Ma grand'mère a dit: "Est-ce que je suis capable de lâcher la main de ma petite fille ?"Nous sommes arrivés à pied à Sébastia. On nous a permis de nous reposer au bord du fleuve Halis. Ma mère nous a emmenées, moi et mes deux sœurs à l'orphelinat de secours des pauvres. Il y avait là, 12 orphelins de notre village.

 Nous, nous ne comprenions pas pourquoi nous étions dans un orphelinat.

Sous la direction de Mademoiselle Achkhén, nous apprenions à peindre le Mont Ararat, mais il n'y avait rien à manger.Un jour, ma camarade m'a dit: "Viens, faisons semblant d'être malades, pour qu'on nous donne à manger".Ils ont fait venir un médecin. Il nous a auscultées, il nous a mis dans une chambre seule.

 Là, il y avait un sac. Dedans, des petits morceaux de pain rassis.A l'orphelinat , j'ai attrapé la gale. On m'a déshabillée, on m'a baignée, on m'a enduite de soufre. Quand mon corps a été sec, on m'a encore baignée.On nous a emmenés à Samsun. Il y avait de grands garçons qu'ils avaient trouvés.

Les Turcs avaient entassé dans la cour intérieure de l'église des livres arméniens qu'ils voulaient brûler, mais ils n'avaient pas réussi. Moi j'ai trouvé une petite Bible et je l'ai ramassée.

Ensuite on nous a emmenés en Grèce, dans l'île appelée Edissos. Nous étions tout en haut. Il y avait des tonneaux, nous ramassions des olives.Puis mon père, de Bulgarie, nous avait cherchées, et nous a trouvées, nous et maman.Nous avons été réunis, et nous sommes venus ensemble en Arménie.

 

(Traduction de l'arménien par Louise Kiffer)
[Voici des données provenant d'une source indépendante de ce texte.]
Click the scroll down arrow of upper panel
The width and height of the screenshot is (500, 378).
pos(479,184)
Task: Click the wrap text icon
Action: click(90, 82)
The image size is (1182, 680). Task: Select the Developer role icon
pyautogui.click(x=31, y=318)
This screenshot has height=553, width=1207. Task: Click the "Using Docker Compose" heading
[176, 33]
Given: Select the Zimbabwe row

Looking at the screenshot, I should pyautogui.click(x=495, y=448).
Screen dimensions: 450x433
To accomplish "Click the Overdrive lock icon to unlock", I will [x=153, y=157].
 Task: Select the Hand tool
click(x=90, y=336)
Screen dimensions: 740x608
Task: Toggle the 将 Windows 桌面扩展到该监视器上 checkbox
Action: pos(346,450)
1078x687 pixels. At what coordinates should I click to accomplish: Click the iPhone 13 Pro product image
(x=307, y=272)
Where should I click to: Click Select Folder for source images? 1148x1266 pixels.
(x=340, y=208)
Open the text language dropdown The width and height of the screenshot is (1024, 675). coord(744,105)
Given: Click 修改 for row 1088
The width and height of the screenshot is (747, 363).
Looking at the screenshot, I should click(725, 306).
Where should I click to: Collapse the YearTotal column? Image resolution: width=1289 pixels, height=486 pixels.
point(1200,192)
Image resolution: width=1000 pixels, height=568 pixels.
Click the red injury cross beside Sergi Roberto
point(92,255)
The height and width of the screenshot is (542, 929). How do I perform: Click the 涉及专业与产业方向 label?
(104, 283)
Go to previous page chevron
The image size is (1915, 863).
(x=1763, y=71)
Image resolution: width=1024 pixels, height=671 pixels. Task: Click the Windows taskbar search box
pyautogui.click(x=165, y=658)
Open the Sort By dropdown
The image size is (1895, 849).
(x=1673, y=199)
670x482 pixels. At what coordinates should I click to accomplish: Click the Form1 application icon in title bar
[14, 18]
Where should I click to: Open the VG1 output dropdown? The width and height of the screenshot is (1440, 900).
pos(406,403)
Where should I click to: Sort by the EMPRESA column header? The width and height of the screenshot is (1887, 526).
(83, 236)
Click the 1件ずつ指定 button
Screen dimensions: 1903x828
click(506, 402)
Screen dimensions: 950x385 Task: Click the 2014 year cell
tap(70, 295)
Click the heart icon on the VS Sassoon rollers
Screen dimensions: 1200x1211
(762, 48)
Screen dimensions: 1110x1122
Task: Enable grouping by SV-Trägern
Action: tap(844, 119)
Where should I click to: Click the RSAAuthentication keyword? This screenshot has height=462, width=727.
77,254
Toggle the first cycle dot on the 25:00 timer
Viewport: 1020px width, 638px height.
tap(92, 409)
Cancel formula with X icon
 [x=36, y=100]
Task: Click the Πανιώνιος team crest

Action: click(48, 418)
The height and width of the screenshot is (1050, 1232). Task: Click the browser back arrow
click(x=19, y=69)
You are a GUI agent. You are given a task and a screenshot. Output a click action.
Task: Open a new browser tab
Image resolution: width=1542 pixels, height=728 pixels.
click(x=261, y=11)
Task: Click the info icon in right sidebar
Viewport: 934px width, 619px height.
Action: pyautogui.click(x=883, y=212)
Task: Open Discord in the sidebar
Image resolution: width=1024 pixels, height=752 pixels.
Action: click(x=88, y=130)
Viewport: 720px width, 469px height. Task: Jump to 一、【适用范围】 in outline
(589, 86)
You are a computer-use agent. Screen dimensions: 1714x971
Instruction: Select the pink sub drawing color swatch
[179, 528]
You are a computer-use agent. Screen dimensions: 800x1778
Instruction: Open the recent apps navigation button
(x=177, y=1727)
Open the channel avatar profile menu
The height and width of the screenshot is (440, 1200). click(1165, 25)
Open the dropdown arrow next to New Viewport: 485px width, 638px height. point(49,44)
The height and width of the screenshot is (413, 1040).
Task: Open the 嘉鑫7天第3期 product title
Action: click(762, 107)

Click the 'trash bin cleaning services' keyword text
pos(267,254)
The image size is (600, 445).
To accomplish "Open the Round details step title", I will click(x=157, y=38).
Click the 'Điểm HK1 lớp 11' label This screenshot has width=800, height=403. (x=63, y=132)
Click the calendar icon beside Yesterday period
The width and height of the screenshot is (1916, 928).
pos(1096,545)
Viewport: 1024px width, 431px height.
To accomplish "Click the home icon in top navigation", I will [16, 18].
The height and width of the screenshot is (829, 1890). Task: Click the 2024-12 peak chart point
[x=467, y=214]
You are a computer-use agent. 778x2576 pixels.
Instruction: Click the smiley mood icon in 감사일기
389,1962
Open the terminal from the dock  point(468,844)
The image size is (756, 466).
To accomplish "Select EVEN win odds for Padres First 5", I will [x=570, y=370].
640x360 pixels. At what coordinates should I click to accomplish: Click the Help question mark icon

      Récit recueilli par Verjine Svazlian, ethnologue.                       

 

Récit de Zadig l'aveugle

L'ami de mon père était un homme âgé, il s'appelait Zadig Agha. Un jour, il est venu chez nous, il a dit à mon père: " Nigoghos, aujourd'hui j'ai été à l'église, j'ai prié, et j'ai dit: "Mon Dieu, est-ce que tu vas me rappeler tous les péchés que j'ai commis depuis 60 ans ?

D'accord, alors, très bien, mais moi je vais te rappeler tout ce que j'ai souffert pendant 40 ans.

Et j'ai pleuré.," a-t-il dit.Mon père a dit: "Tu as parlé très juste"Car pendant la déportation, les Turcs avaient battu Zadig, et depuis 40 ans cet homme vivait aveugle.